Tienes tanto dolor ahí arriba encaramado que si pudieras
abrazar el mundo, moriría ahogado en un susurro.
Te incorporas suavemente y miras hacia el frente. Levantas
la barbilla replegada sobre tu pecho y piensas: "si ahora cae mi
cuerpo, cae un cuerpo sin nombre, sin patria, sin sentido, sin
identidad; indefinido. Se precipitaría un bulto y se sumergiría en
la profunda indiferencia del mundo."
Y ese aguijón, que se hunde cada vez con más ganas en tu
cuerpo. Y esas gotas de sangre, que se deslizan por tu pantalón,
por tus muslos y recorren los miles de caminos de alambre fino y
frío de ese vallado. Sin dirección, sin sentido. Se resbalan, se
descuelgan y quedan suspendidas, un segundo, hasta golpear con
rabia y sin precisión el mullido suelo.
¡ Y tienes tanto miedo ahí subido! Con esos ruidos que la
noche amplifica, con esos ecos que reverberan en el espacio
infinito de tu oscuridad, que tiemblas como cuando te besan, como
cuando te rozan con un dedo tus carnosos labios. Un escalofrío te
recorre por dentro y por fuera, todo tu ser estremecido.

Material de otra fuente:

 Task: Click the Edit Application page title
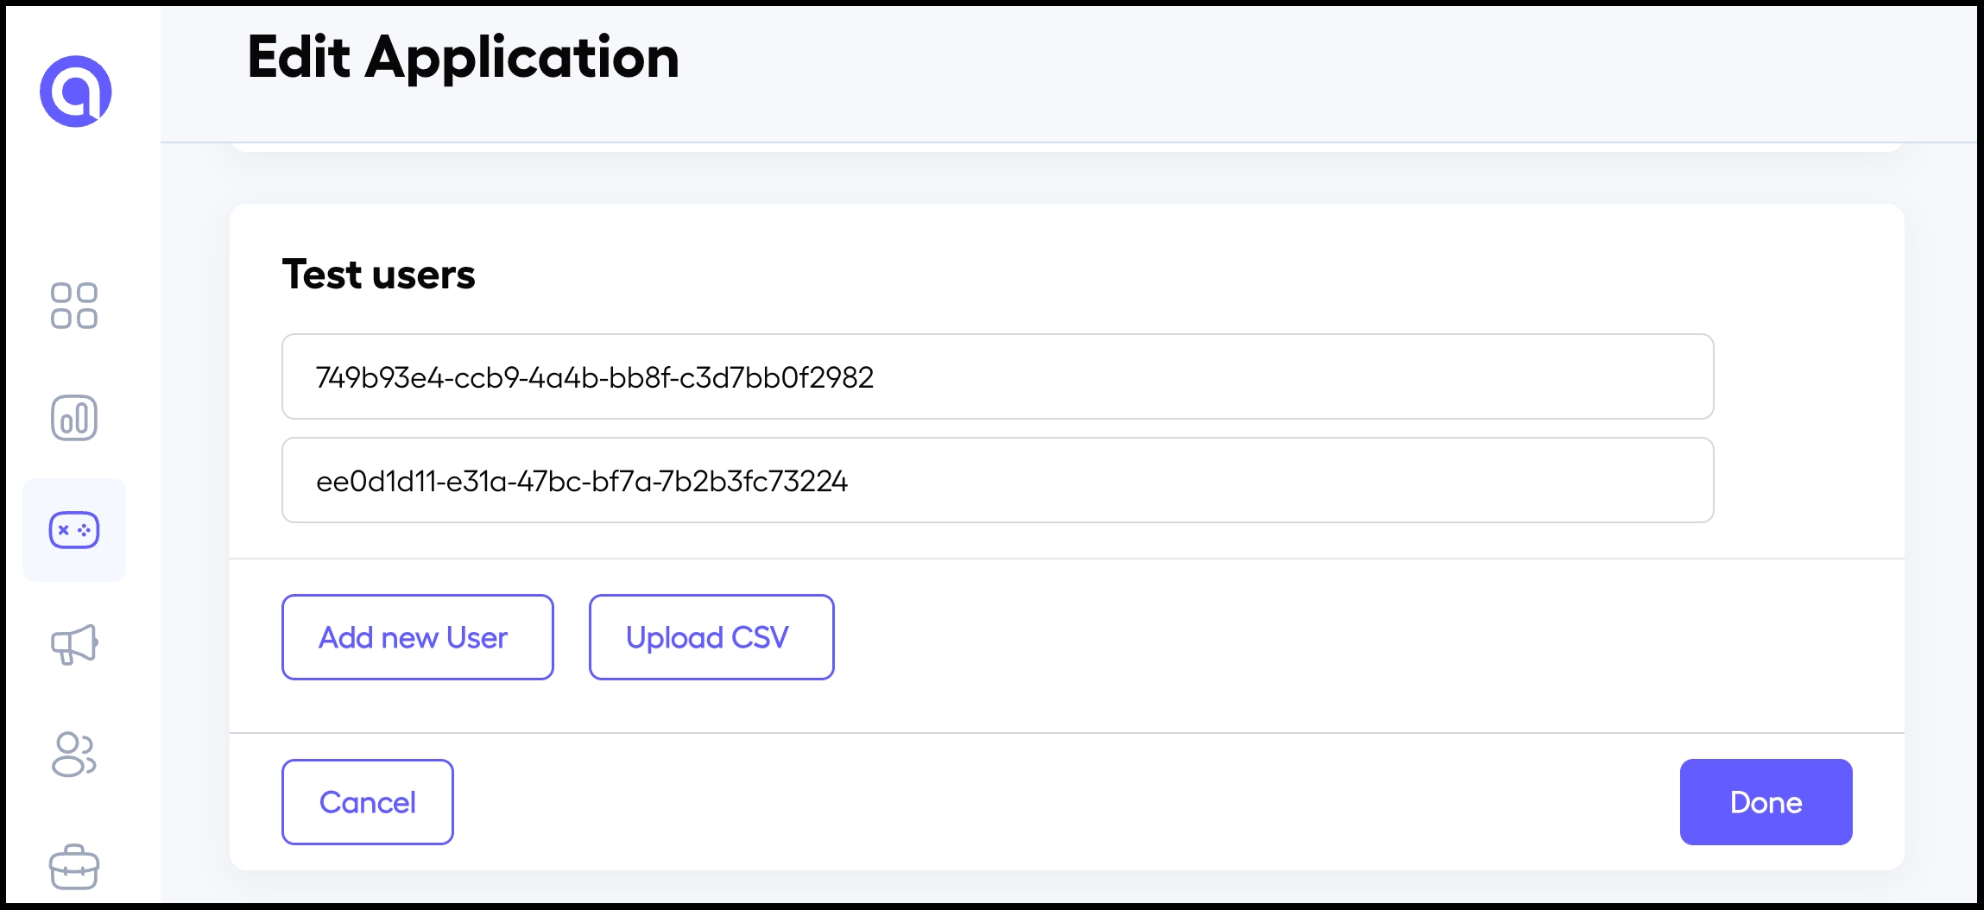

Y en la soledad absoluta de una noche sin fin tienes la
certeza de no conseguir tu propósito. El otro lado de la alambrada
está tan lejano de ti como esos puntos de luz que tu cansada vista
vislumbra en la inmensidad de la noche.
Y esa certeza se te clava más profundamente que las púas de
la alambrada. La verdad duele. Duele muy dentro y se expande
por todos los recovecos de tu cuerpo. Y tu cuerpo convulsiona
entre espasmos angustiosos de lágrimas secas.
Tu cuerpo lacerado, exhausto y expuesto. Tu cabello crespo,
tus brazos alargados cubriendo tu delgado cuerpo... La camisa
rasgada y los pantalones destrozados, tus piernas magulladas en
un esfuerza vano. Tu sangre, tu sangre caída en ningún lugar y
en ninguna parte vertida.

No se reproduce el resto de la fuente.